The Social Security benefits you receive during retirement may not be completely tax-free income. In general, Social Security income is not taxed; it is only when you earn additional income (either by continuing to work or from investments) that tax begins to play a role in your Social Security income.

If, however, you do not earn or receive other income throughout the year, you should not have to worry about being taxed on your Social Security benefits.

Provisional Income

To determine whether or not you owe taxes, you need to calculate your provisional income.

To do so, consider your earned wages from working (and your spouse’s, if you’re married), any additional sources of income, and even your tax-exempt interest income, such as from municipal bonds (but not Roth IRA withdrawals).

Add that sum to half of the social security benefits you received to arrive at your provisional income.

Limits

Once you find your provisional income, you can determine whether you exceed the predetermined thresholds, which depend on your marital status. For tax year 2015, if you’re single, you can make up to $25,000 in provisional income before paying taxes on Social Security income.

If you make between $25,000 and $34,000, you may be subject to taxation on up to 50 percent of your Social Security income, while a provisional income of $34,000 and above may subject you to up to 85 percent taxation.

For married couples filing jointly, the numbers shift slightly higher: the 50 percent taxation threshold is $32,000, and the 85 percent threshold is $44,000. Fortunately, you will never owe taxes on 100 percent of your Social Security income, regardless of your provisional income and filing status.

A married couple filing separately may have to pay taxes on 85 percent of their Social Security income, no matter how low their provisional income is, so filing separately is not a viable option for those trying to avoid the tax. The only situation that this does work in is when a couple did not live together for part of the year.

Examples:

Say you and your spouse each earned $12,000 at your part-time jobs this Taxes on Social Security Benefits 2 year. You also earned $15,000 in investment income, and you received a total of $24,000 in Social Security benefits.Your provisional income is $51,000. We arrived at this number by adding your wages, interest income and half of your Social Security benefits.

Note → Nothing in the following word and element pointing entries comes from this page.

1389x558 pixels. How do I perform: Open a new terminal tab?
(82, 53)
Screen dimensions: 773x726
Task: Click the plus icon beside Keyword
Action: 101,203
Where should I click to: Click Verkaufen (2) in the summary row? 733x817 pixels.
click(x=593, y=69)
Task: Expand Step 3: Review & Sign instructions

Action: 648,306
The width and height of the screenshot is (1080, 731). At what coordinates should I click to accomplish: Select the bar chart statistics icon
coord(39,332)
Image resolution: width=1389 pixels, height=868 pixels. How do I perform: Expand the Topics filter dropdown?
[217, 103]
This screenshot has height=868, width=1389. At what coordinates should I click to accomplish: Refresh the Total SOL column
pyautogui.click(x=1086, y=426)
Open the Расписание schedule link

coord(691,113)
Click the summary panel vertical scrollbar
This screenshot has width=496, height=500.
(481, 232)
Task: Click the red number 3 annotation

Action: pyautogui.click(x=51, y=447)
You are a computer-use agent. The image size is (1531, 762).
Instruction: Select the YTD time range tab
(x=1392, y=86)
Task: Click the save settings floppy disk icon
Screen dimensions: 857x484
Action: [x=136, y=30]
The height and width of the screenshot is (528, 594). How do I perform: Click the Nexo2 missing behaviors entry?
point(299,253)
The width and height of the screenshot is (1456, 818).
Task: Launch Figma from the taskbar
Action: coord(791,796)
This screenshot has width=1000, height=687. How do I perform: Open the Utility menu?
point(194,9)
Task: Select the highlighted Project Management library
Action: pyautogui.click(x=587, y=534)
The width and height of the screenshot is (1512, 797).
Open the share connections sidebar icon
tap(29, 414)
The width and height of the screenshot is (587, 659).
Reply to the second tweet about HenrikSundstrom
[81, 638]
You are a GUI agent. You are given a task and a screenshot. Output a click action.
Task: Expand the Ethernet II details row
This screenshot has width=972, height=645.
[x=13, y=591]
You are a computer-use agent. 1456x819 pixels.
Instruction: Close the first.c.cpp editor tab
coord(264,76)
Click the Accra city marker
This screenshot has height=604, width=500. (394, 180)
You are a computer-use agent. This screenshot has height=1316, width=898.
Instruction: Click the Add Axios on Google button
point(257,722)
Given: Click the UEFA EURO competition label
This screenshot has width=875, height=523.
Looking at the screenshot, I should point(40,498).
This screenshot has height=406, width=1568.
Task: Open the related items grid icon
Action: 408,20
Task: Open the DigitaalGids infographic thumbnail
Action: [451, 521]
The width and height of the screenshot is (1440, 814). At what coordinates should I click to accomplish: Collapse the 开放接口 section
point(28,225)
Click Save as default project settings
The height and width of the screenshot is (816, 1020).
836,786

As a married couple filing jointly, $51,000 is above both thresholds, so you might owe taxes on 85 percent of your $24,000 Social Security benefit.

Your provisional income is $51,000. We arrived at this number by adding your wages, interest income and half of your Social Security benefits.As a married couple filing jointly, $51,000 is above both thresholds, so you might owe taxes on 85 percent of your $24,000 Social Security benefit.

As a married couple filing jointly, $51,000 is above both thresholds, so you might owe taxes on 85 percent of your $24,000 Social Security benefit.

If you were single, still earned $12,000 this year, received $10,000 in investment income and $10,000 in Social Security benefits, your provisional income is $27,000. In this example, you may have to pay taxes on 50 percent of your Social Security benefits.

How to File

If you owe taxes on your Social Security benefits, you’ll have to use Form 1040 or Form 1040A. Use Form SSA-1099, which you should receive prior to filing, to help determine your provisional income.

This form shows the amount of benefits you received in a given tax year. IRS Publication 915 contains a worksheet that can help you estimate the amount of taxable Social Security income you have and how much you owe. When you do determine what percentage of benefits you owe taxes on, those benefits are taxed at your regular income rate.If it would be helpful to you, you may be able to pay your Social Security benefits taxes via quarterly estimated tax payments or choose to have taxes withheld throughout the year.

If it would be helpful to you, you may be able to pay your Social Security benefits taxes via quarterly estimated tax payments or choose to have taxes withheld throughout the year.

Tax Strategies

The best way to manage your Social Security taxation is to consult with an advisor or tax professional. However, there are also several rules of thumb that may work for your situation:

  • Try to accelerate income into a single year to avoid paying high taxes over a number of years.
  • If you’re close to the threshold, hold off accepting income until the following year, if possible.
  • Contribute to pre-tax 401(k) or IRA accounts to shelter cash savings from tax.
  • If you’re converting a traditional IRA to a Roth account, it may be helpful to spread the conversions over several years.
  • Delay claiming Social Security benefits until after full retirement age.
  • Delay withdrawing from retirement accounts until necessary.
  • If you’re still working, full or part time, consider decreasing your hours to lower your wage income.